コンスタンツ大学の科学者らは、土壌細菌の中に、特定の種類の生分解性プラスチックとペニシリン系抗生物質の両方を分解できる酵素を発見した。
研究者らは、植物油由来の長鎖脂肪族ポリエステルである生分解性プラスチックLCAPの短冊を、大学の植物園の森林土壌に1年以上埋めた。
顕微鏡で観察すると、材料の表面に細菌の形をした小さなくぼみが現れた。これは微生物が表面を活発に「食べている」明らかな証拠である。

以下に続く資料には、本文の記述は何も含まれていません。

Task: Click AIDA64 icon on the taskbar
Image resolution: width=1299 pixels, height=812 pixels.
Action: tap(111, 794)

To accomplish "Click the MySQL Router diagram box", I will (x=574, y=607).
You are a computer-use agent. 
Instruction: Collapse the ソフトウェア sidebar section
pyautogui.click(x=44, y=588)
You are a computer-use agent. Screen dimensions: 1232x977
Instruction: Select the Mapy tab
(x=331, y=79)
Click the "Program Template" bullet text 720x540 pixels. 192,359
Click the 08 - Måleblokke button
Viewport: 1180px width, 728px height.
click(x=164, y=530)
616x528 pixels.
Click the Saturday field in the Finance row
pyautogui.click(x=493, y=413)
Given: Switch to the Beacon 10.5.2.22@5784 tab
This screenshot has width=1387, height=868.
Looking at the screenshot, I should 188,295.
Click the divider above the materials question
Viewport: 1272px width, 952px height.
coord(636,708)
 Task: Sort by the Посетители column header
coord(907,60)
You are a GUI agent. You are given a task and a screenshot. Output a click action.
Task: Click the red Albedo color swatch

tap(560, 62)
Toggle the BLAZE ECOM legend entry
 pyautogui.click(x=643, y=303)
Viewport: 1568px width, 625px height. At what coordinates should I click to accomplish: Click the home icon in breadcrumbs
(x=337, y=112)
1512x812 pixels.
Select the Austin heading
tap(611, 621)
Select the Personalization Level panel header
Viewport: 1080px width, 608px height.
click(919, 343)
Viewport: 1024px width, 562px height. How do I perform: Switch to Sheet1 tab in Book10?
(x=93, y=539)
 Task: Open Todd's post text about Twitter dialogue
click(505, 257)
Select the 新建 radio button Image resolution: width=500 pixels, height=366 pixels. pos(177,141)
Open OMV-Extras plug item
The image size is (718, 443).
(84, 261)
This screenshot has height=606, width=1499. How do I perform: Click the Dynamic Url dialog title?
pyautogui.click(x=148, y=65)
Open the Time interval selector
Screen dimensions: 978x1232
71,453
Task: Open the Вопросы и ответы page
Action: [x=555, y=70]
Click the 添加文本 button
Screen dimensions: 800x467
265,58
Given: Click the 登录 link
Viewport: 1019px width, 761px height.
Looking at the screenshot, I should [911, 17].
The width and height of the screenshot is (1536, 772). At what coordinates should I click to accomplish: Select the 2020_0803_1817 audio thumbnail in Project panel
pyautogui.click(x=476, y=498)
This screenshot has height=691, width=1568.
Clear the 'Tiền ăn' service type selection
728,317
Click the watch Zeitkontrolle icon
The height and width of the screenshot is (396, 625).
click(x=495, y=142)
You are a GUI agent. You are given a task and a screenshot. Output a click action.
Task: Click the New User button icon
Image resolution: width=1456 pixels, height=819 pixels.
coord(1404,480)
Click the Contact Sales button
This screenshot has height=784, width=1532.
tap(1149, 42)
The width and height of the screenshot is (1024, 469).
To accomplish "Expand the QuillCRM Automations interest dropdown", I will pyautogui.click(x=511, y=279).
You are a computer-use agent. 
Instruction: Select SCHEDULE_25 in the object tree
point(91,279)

プラスチック上に生息する微生物のDNA配列解析により、LCPH1という酵素が特定された。その構造は、細菌がペニシリンを不活化するために使用するタンパク質であるβ-ラクタマーゼに似ている。
この酵素の活性中心は、パックマンのような異常に広い「口」を持ち、プラスチックの長鎖も抗生物質の分子も捕捉できる。
実験室でのテストでは、LCPH1は生分解性プラスチックをモノマーに分解することに成功し、同時にペニシリンとアンピシリンを破壊して、それらの殺菌能力を奪った。
「この酵素の構造は、エステラーゼと、ペニシリンのβ-ラクタム環を分解して細菌を抗生物質耐性にするβ-ラクタマーゼの両方に似ています」と、研究の主著者であるハリー・ラーナー氏は述べた。
上席著者のデイビッド・シュレヘック氏は、プラスチックが環境中に有意な量で出現してからわずか50~75年しか経過しておらず、微生物は予想よりも速くその分解に適応し始めていると付け加えた。
この研究はThe ISME Journal誌に掲載された。この発見は、長期的に細菌の抗生物質耐性との闘いにどのような影響を与えるのだろうか?